Call it a “bailout,” a “rescue” or a “refinancing.” By whatever label, it probably couldn’t work without China. It has the money to become, in effect, Europe’s lead banker. Its foreign exchange reserves total $3.2 trillion and are growing by hundreds of billions of dollars a year. But the United States and Europe don’t want to call China, and the Chinese don’t seem to want to be called. The result: stalemate.
It’s easy to understand why. Americans and Europeans don’t want to cede power to China, whose goals are suspect. China might seek a new world order based on China’s interests, while ditching the existing system of “open, rules-based trade,” writes economist Arvind Subramanian in his book “Eclipse: Living in the Shadow of China’s Economic Dominance.” China’s involvement would probably trigger an uproar in the United States and Europe, with unpredictable consequences. Similarly, China apparently disdains the choices it would face. How heavy-handed would it be in lending? How would it deal with losses?
Political paralysis meets economic drift. We are flirting with a renewed global recession, driven by slumps in Europe and the United States. With 44 million already unemployed in advanced countries, the social and political implications are fearsome. Worse, a new recession might snowball into an even deeper and longer downturn.
The alternative is that Europe muddles through. Though possible, the odds seem increasingly against it. The Europeans’ assumption that they can handle their debt problems smacks of wishful thinking.
There’s too much debt. In the spring of 2010, the interest rates demanded by financial markets indicated that about 5 percent of the euro zone’s debt was considered highly risky, says the IMF. That represented only Greece. By late summer 2011, the portion judged risky was 46 percent and included Ireland, Portugal, Spain, Italy and Belgium. If financial markets added France to this group — a possibility — the share of threatened debt would rise to 66 percent.

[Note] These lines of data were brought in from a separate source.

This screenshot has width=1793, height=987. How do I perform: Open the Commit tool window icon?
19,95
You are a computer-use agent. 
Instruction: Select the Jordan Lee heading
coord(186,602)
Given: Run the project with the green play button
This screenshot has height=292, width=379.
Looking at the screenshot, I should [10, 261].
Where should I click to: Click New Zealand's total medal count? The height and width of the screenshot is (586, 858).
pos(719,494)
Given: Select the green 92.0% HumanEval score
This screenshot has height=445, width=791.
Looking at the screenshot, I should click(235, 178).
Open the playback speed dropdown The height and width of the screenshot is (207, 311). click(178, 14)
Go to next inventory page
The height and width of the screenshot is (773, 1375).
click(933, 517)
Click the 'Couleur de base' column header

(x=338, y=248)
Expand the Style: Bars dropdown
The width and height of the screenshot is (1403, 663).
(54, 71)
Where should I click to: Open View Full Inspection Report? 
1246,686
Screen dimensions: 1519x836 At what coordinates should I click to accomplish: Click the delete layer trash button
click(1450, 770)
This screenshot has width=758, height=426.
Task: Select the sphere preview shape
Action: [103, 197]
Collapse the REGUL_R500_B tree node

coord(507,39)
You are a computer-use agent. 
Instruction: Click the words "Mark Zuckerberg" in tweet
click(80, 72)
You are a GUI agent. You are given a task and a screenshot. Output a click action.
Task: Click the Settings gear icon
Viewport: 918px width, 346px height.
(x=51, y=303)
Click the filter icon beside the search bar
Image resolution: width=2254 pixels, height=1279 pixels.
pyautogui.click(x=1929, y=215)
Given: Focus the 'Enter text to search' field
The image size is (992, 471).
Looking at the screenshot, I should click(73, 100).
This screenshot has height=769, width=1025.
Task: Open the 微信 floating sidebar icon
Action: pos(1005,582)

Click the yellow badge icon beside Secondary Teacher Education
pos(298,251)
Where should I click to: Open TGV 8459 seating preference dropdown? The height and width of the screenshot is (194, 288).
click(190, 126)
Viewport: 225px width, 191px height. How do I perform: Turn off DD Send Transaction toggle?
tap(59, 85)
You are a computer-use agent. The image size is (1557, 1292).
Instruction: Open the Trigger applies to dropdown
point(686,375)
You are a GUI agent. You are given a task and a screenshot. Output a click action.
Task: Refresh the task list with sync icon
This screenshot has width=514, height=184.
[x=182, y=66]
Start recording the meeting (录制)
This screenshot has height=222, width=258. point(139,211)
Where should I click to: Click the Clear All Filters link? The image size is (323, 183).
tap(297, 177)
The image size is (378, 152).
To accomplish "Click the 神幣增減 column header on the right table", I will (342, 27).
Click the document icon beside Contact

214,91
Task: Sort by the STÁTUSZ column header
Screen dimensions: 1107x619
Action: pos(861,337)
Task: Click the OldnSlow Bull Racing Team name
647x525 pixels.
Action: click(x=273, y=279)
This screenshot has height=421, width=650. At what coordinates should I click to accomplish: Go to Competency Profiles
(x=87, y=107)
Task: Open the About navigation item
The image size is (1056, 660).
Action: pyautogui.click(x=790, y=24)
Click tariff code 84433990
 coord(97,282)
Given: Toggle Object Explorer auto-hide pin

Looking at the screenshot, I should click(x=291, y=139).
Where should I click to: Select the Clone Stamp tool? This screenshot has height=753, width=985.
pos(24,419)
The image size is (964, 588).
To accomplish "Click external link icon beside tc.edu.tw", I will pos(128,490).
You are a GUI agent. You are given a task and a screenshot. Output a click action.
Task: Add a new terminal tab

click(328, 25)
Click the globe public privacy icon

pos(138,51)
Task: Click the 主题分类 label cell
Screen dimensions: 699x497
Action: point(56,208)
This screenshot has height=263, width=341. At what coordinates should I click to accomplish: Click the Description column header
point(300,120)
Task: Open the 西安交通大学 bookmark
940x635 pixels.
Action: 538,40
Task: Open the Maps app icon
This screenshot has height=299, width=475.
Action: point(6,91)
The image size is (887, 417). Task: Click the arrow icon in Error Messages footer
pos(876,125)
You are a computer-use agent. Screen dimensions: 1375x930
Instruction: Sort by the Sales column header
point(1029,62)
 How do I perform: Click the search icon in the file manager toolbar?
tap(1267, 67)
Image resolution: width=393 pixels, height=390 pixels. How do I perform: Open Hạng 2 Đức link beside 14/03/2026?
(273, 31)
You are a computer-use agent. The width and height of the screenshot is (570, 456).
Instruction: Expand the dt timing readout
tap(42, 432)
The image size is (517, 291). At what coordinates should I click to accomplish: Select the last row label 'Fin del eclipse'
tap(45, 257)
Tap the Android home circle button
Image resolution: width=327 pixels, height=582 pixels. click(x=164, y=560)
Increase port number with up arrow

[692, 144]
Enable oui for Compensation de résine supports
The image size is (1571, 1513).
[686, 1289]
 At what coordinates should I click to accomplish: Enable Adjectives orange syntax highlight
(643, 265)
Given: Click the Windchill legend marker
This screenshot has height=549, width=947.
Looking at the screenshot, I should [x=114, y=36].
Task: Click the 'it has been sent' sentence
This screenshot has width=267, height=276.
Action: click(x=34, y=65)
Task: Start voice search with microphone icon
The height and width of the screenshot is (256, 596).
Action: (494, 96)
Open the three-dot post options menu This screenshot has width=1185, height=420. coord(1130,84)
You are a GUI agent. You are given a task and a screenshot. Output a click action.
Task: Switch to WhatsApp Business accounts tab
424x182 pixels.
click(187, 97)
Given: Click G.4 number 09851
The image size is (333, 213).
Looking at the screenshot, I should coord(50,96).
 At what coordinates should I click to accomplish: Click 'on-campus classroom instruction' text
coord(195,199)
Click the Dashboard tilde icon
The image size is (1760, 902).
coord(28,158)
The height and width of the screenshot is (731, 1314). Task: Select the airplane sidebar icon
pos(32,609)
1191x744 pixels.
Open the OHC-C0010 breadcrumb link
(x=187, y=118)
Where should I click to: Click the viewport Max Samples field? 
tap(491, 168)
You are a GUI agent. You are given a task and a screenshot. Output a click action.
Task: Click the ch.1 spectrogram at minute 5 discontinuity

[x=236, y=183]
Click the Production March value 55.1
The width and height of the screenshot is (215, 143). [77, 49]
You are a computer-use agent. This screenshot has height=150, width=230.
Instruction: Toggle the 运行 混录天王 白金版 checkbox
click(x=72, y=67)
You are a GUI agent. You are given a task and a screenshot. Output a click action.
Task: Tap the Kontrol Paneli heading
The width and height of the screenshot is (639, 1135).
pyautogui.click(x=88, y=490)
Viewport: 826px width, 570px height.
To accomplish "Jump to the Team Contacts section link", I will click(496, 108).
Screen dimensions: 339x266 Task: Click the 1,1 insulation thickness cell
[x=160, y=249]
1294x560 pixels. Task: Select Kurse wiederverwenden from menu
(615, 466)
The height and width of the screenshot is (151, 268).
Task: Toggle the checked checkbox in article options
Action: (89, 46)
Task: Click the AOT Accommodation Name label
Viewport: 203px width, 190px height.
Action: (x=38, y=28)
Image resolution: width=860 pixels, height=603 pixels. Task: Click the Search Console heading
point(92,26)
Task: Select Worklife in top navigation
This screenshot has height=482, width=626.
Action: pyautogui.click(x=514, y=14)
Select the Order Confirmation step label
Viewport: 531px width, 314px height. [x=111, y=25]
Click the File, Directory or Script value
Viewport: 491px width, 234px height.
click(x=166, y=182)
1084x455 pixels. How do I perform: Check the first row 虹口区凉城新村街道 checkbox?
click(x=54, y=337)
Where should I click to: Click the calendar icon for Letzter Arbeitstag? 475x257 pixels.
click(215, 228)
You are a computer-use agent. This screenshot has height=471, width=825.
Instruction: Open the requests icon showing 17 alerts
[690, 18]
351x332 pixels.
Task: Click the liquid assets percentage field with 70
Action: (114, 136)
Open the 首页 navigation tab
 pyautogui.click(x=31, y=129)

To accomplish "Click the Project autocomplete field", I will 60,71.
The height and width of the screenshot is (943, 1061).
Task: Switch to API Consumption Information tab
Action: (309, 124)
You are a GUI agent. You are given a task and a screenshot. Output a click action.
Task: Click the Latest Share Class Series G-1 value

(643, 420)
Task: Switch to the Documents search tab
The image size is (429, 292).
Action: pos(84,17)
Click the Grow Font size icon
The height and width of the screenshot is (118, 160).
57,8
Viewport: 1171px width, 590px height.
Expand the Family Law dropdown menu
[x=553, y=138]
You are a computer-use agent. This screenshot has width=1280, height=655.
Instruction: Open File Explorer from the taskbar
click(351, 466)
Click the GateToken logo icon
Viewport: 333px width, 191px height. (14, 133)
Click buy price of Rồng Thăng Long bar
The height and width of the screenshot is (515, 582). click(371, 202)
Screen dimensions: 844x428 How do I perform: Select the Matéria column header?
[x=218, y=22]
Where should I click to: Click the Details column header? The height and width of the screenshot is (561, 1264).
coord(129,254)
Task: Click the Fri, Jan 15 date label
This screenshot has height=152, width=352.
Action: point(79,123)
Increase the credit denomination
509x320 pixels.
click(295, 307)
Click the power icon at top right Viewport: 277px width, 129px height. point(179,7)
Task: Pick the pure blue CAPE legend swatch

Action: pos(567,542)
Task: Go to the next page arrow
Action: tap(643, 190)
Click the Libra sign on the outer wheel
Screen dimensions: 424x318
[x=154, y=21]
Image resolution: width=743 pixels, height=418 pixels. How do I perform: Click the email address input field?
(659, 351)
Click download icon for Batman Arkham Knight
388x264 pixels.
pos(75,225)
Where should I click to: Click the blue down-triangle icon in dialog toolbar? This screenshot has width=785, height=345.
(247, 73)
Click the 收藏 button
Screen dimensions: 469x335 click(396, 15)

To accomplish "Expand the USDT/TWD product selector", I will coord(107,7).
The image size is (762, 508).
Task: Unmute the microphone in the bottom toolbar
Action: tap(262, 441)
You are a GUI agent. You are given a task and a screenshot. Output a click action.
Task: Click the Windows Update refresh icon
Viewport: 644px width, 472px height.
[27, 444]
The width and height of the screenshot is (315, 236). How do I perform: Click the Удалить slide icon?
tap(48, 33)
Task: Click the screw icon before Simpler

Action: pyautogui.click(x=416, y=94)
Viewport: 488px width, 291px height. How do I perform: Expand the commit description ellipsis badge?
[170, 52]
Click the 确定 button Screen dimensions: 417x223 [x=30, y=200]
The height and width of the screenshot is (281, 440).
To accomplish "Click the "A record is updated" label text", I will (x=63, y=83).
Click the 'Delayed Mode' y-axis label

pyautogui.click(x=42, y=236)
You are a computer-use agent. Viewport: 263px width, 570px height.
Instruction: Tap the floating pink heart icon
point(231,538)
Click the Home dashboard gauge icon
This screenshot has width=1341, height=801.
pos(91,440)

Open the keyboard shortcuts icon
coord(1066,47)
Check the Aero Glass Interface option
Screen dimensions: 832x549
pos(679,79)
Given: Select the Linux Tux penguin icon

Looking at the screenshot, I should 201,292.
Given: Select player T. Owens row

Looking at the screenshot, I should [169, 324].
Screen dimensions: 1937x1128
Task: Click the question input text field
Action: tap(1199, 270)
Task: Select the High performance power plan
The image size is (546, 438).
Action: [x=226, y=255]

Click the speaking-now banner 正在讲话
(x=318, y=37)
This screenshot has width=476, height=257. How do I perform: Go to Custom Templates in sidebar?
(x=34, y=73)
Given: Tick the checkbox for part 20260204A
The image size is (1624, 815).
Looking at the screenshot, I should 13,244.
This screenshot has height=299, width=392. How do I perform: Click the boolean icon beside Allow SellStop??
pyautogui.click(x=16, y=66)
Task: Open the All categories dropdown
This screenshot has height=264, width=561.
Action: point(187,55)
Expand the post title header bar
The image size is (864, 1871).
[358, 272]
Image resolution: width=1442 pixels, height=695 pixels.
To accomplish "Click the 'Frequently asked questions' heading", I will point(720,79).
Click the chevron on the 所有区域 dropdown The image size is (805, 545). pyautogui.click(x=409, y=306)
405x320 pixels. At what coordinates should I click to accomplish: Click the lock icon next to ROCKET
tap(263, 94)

It’s implausible that the strong half or third of the euro zone (the 17 nations using the euro) could rescue all the weaker members, in part because “strong” countries also have high debts. Everyone knows about the debts of Greece, Italy and Ireland, which are, respectively, 166 percent, 121 percent and 109 percent of their annual output (gross domestic product). It’s less well-known that Germany’s debt is 83 percent of GDP and France’s, 87 percent. (Americans should not smirk. The U.S. debt — using similar assumptions — is 100 percent of GDP.)
Europe is hostage to financial markets because maturing loans and ongoing deficits mean many countries must regularly borrow huge amounts. Already, Greece, Ireland and Portugal have been excluded from private markets; lenders demanded crushing interest rates. That fate could await others. Some countries face staggering 2012 borrowing needs. The IMF estimates that Italy requires new loans equal to one-fourth of its GDP; for Spain and France, the amounts are about one-fifth of GDP.
Europe is caught in an economic pincer: slow-growth assaults from one side; fickle financial markets from the other. One obvious way out — the China option — seems barred by geopolitics. There is precedent. Historians blame the Great Depression’s severity in part on poor international cooperation. Economist Charles Kindleberger found a vacuum of power: Great Britain, the old economic leader, could no longer lead alone; and the United States — a replacement — wasn’t ready to help. Is there a parallel today between the United States and China? Are we repeating the mistakes of the 1930s? Unsettling questions.